> _Record extracts_:
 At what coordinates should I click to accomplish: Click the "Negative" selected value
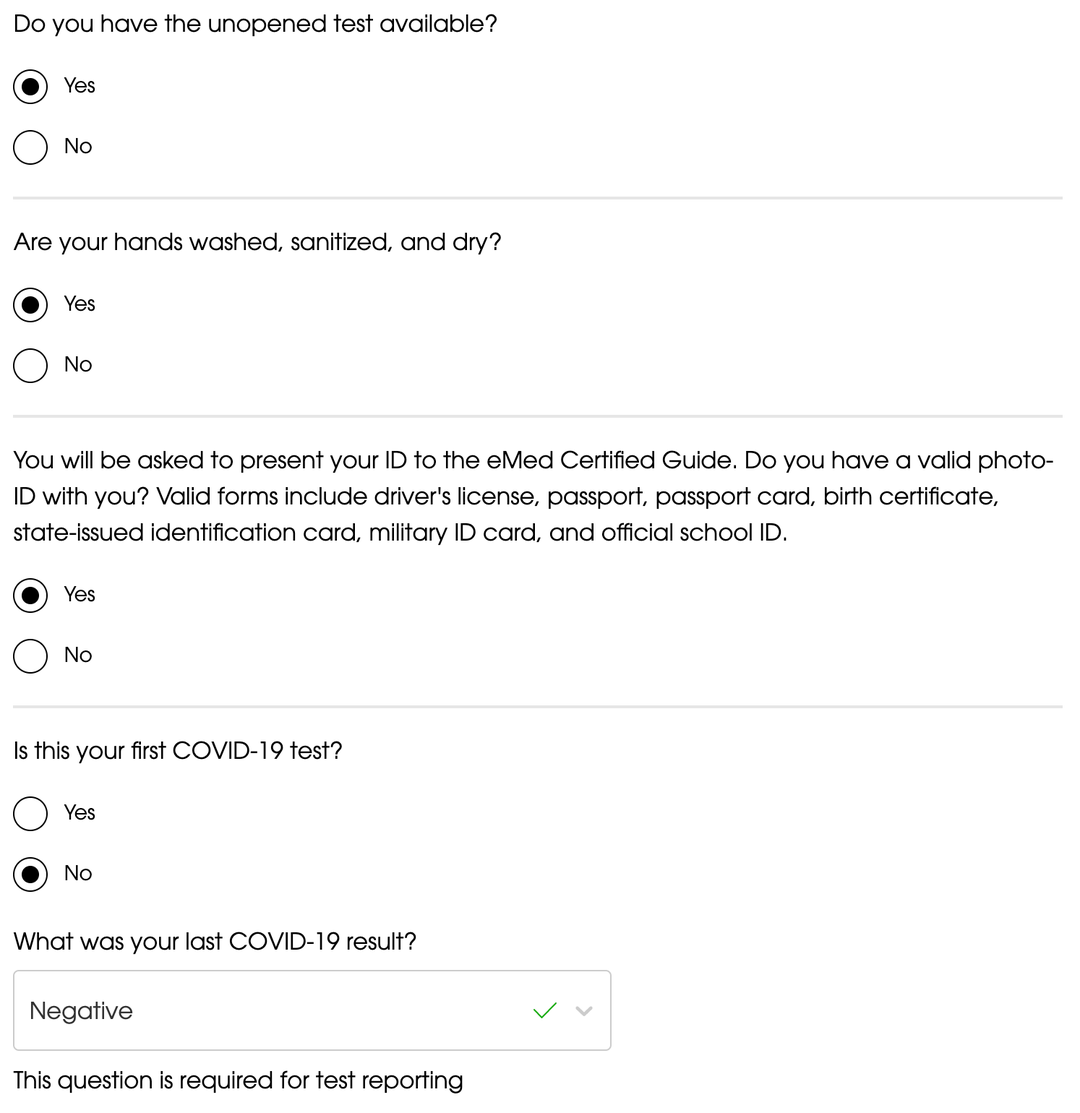pyautogui.click(x=81, y=1011)
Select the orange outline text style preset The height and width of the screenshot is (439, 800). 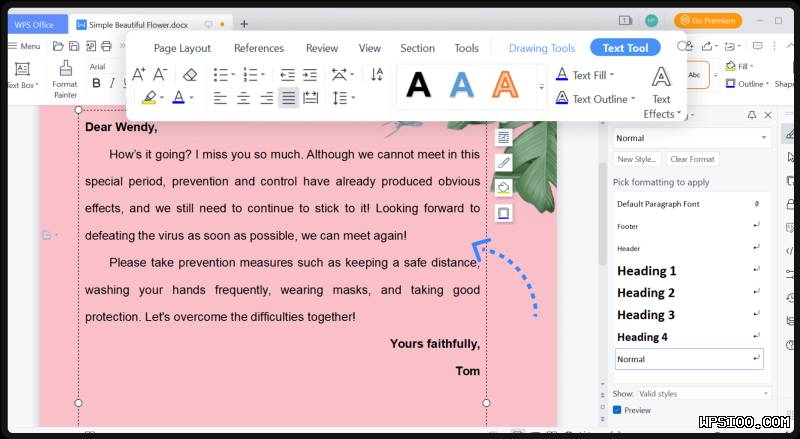click(x=505, y=85)
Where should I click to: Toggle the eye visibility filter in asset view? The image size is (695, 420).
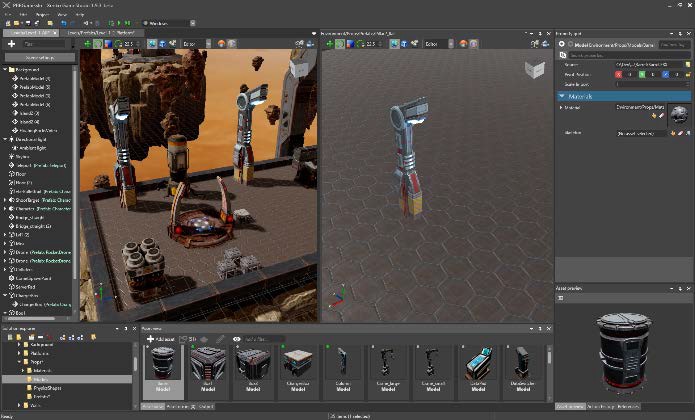pyautogui.click(x=237, y=339)
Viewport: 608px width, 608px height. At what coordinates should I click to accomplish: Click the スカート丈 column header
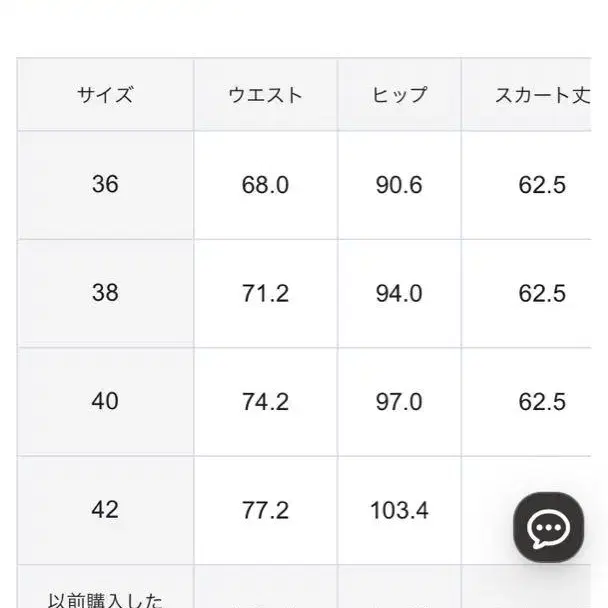[543, 96]
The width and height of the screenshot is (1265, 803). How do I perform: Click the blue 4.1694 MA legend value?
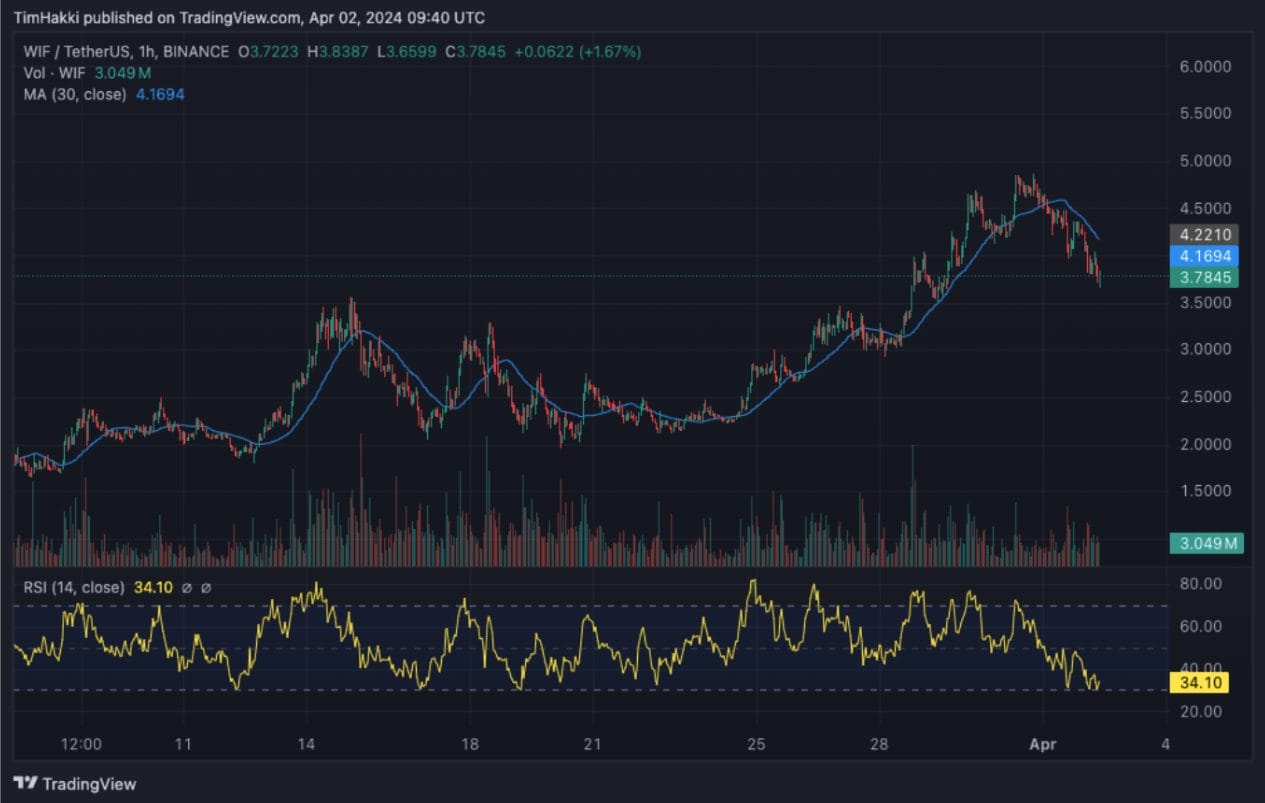pyautogui.click(x=160, y=94)
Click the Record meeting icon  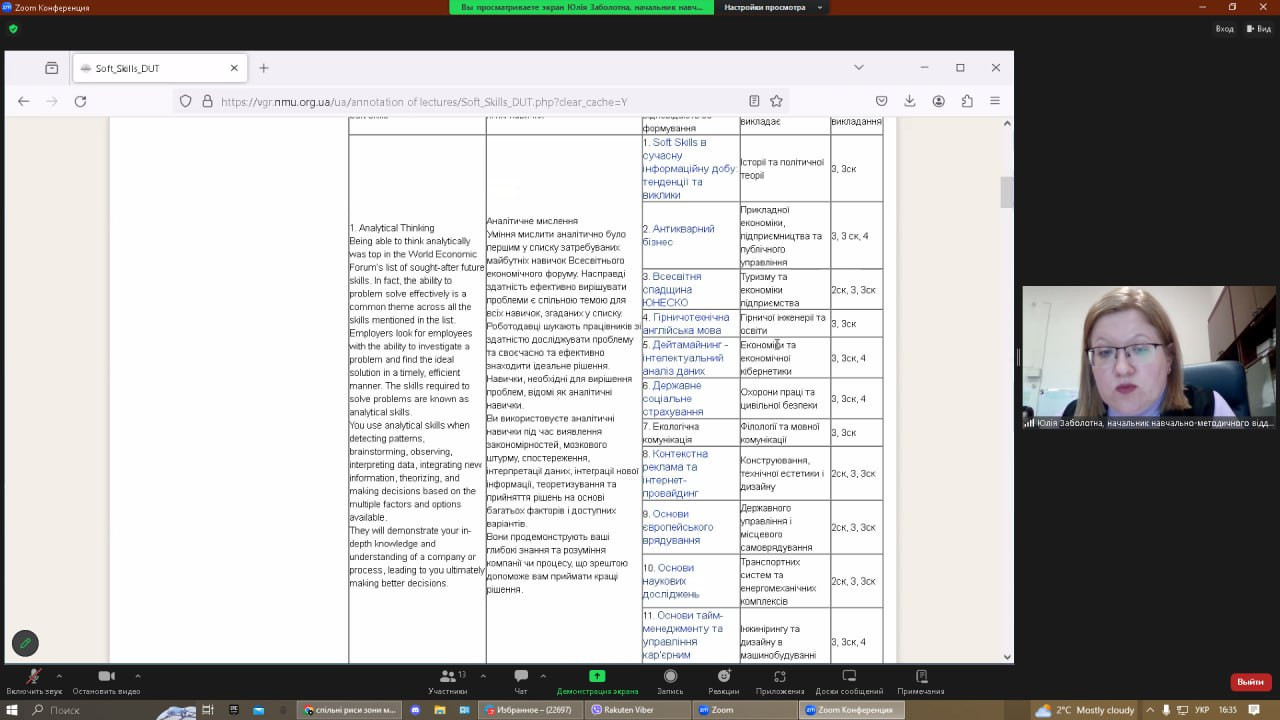670,677
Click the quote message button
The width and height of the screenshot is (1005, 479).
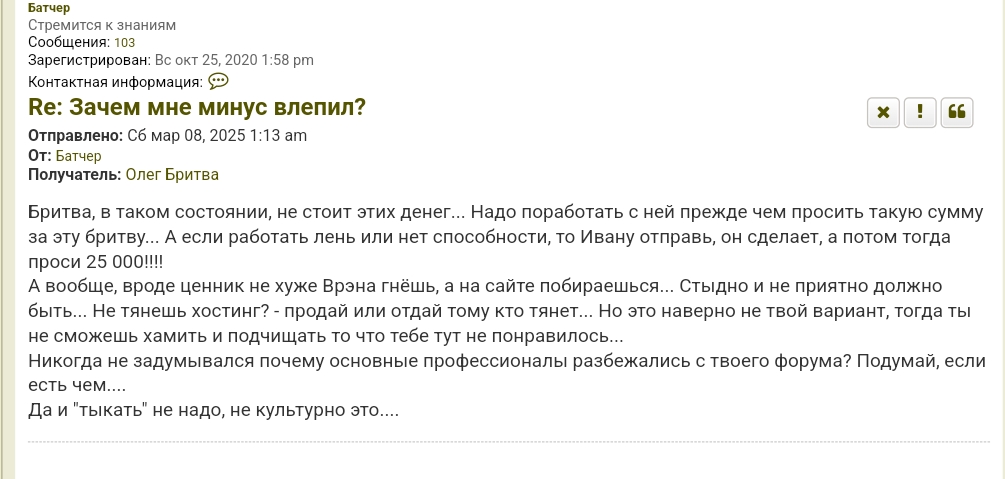click(957, 113)
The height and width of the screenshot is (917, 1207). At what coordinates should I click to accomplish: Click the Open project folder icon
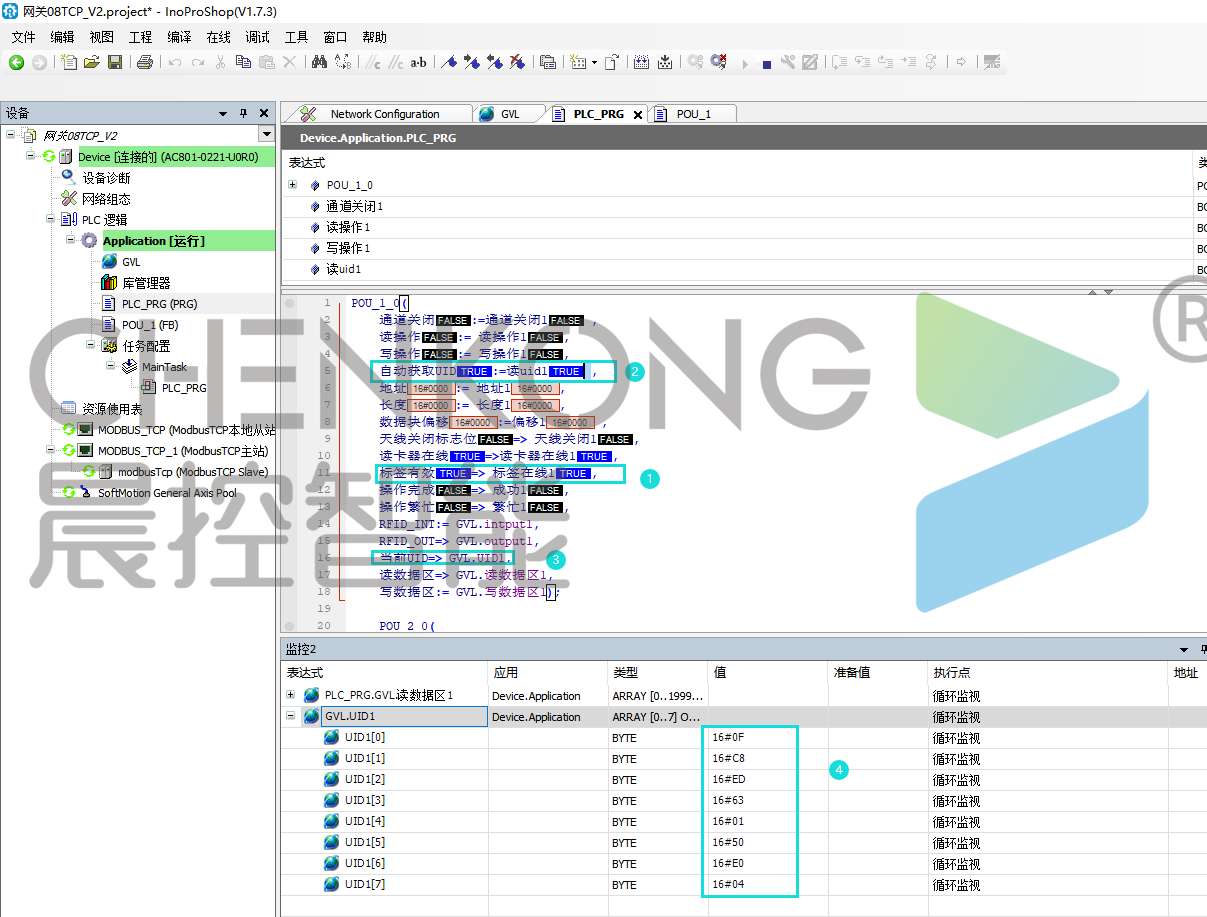point(92,62)

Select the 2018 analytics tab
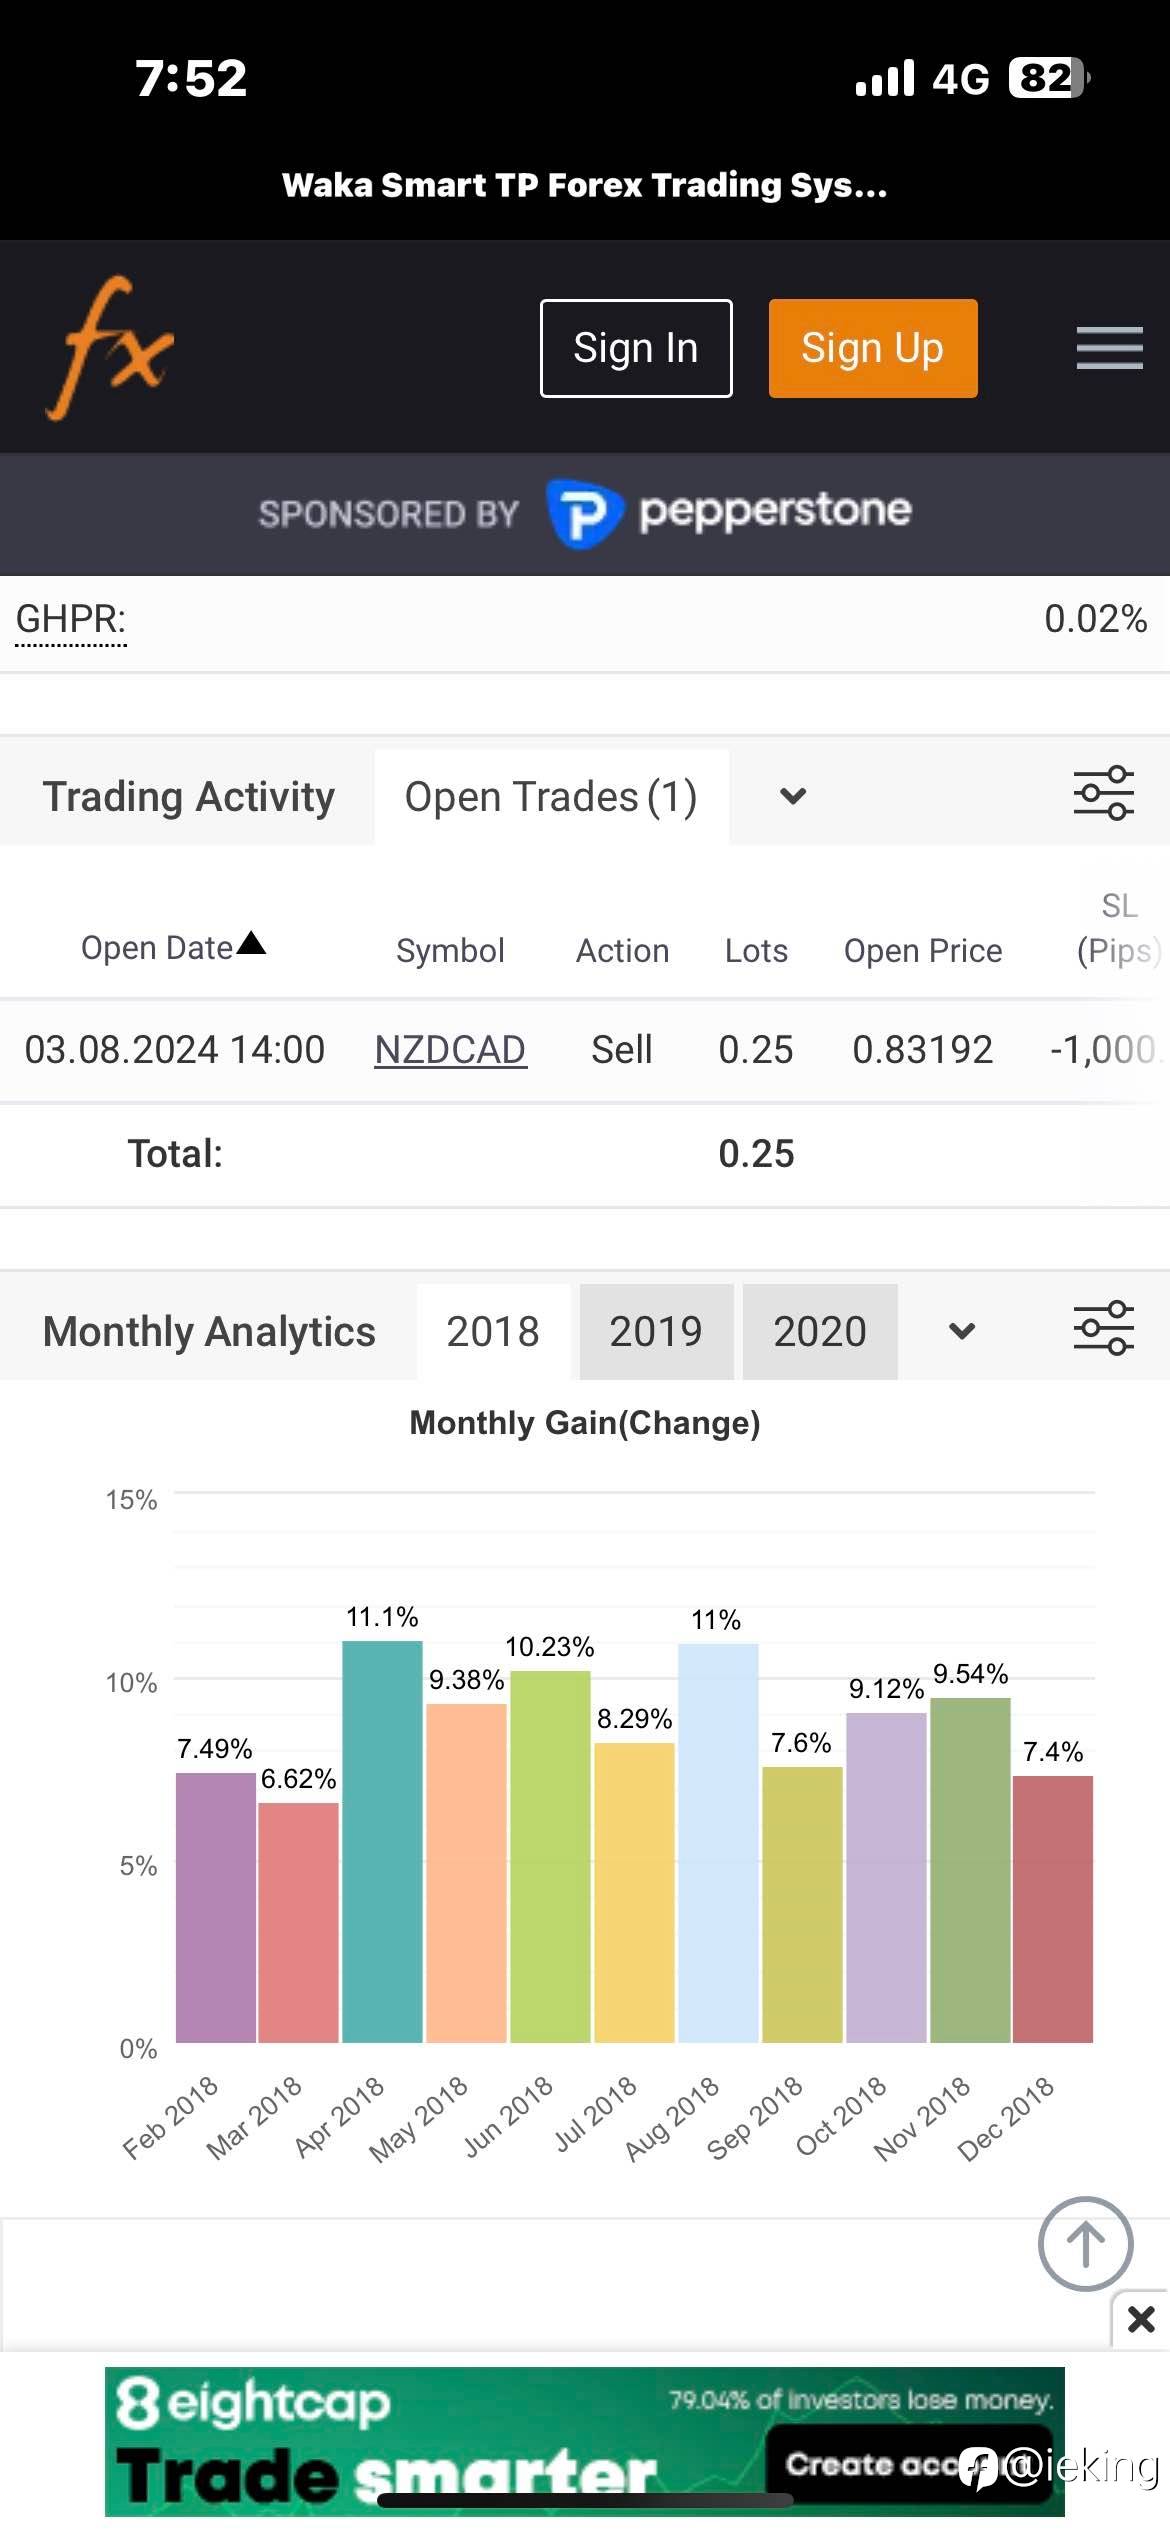[493, 1332]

> _Aim of the task_:
Take the lines from the one that contains "The height and width of the screenshot is (917, 1207)." through the last line of the material above and reproduce them exactly, leaving out any pictures.

> _Exercise answer_:
The height and width of the screenshot is (917, 1207). At what coordinates should I click to accomplish: Click the Open project folder icon
point(92,62)

Select the 2018 analytics tab
[493, 1332]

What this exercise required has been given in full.